Nicholas Holderman/The Falcon
|
Dating. Isn't it funny that with that single word, I can
instantly heighten the attention you are now going to give this
article? Your eyes are focused, the pages are neatly folded to
provide optimum viewing and your mind is tuned in, ready to catch
whatever droplets of insight might fall your way.
It's spring, and the lingering smell of bark mulch isn't the
only thing in the air. With weddings and engagements well on their
way, it is easy to get sucked into the proverbial rabbit hole of
"why not me" questions.
"Why aren't I getting married?"
"Why aren't I dating?"
"Why can't I find someone?"
Putting aside the consequences of attending a predominately
female Christian university, it is important that we consider the
consequences of attending a predominately white university in an
increasingly diverse world.
What would your parents think if you brought home an
African-American boyfriend?
Or a Hispanic girlfriend?
What would your family think if you dated a different ethnicity
other than yours at all?
It's easy to hide behind the flattering belief that in this
progressive age, someone's ethnicity doesn't make a difference, and
to move on to more pressing questions.
But despite what many think, we don't live in a colorblind
world. Although it's nice to think that your family wouldn't care
whom you brought home to meet them, the issue of race becomes a
bigger deal the closer it gets to home.

Avery Matro is a sophomore double-majoring in english literature and classics
|
"My mom told me to never bring home a black boyfriend," says
senior Alexa Megna.
"My family couldn't help making comments when I dated a Chinese
guy," says senior Abigail Stahl. "My mom would be talking to
someone and be like, 'and her boyfriend is Chinese.' She always had
to mention it."
Laughing, Stahl talked about how her mother would always think
something her boyfriend did was a result of his race or
culture.
"He would come over and be really shy, and my mom would be like,
'Well, he is Chinese,' and I tried telling her, 'No, mom, I think
that's just him," Stahl said.
This resistance to interracial dating often gets stronger when
older generations become involved.
"My mom wouldn't care whom I brought home," said senior Angela
Kelley, "but my grandmother would have a hard time. She couldn't
watch a movie with an interracial couple in it."

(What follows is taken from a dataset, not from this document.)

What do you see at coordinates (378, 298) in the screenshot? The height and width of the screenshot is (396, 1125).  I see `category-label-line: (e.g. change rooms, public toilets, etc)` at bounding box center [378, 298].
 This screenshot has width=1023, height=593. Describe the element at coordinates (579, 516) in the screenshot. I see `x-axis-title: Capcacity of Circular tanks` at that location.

Another common misconception about interracial dating is that it
is only a problem amongst whites. Interracial dating isn't just an
issue that is exclusive to couples involving a white partner.
My boyfriend is mostly Japanese, and I am mostly Filipino, and
to the rest of the world, we're a cute Asian couple. The rest of
the world, that is, excluding his family. When we first started
dating, my boyfriend talked about me to his grandmother at a family
party. One of her first questions was what ethnicity I was.

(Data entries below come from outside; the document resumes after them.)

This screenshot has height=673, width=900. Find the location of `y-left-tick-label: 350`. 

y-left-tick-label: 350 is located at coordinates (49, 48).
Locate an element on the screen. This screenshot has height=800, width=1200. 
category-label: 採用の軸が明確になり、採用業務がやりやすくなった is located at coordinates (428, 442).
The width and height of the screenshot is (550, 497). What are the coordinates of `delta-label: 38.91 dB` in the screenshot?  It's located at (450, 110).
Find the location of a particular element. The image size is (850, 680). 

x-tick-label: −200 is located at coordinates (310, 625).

Upon hearing that I was part Filipino, she became upset until my
boyfriend showed her a picture of me. When she saw the picture she
was relieved and said, "Oh, it's OK, she looks Japanese
enough."
Our generation likes to compartmentalize the issues of race to
be the problems of the 1960s. We have enough problems of our own.
We want to live without having to worry about the problems
inherited from past generations.
Unfortunately, we don't have a choice. We can't shut our eyes,
plug our ears and shout, "nah, nah, nah, I can't hear you," over
the racially prejudice voices of older generations. Whether we like
it or not, and hopefully we don't, issues associated to interracial
dating aren't a thing of the past. They remain in the present.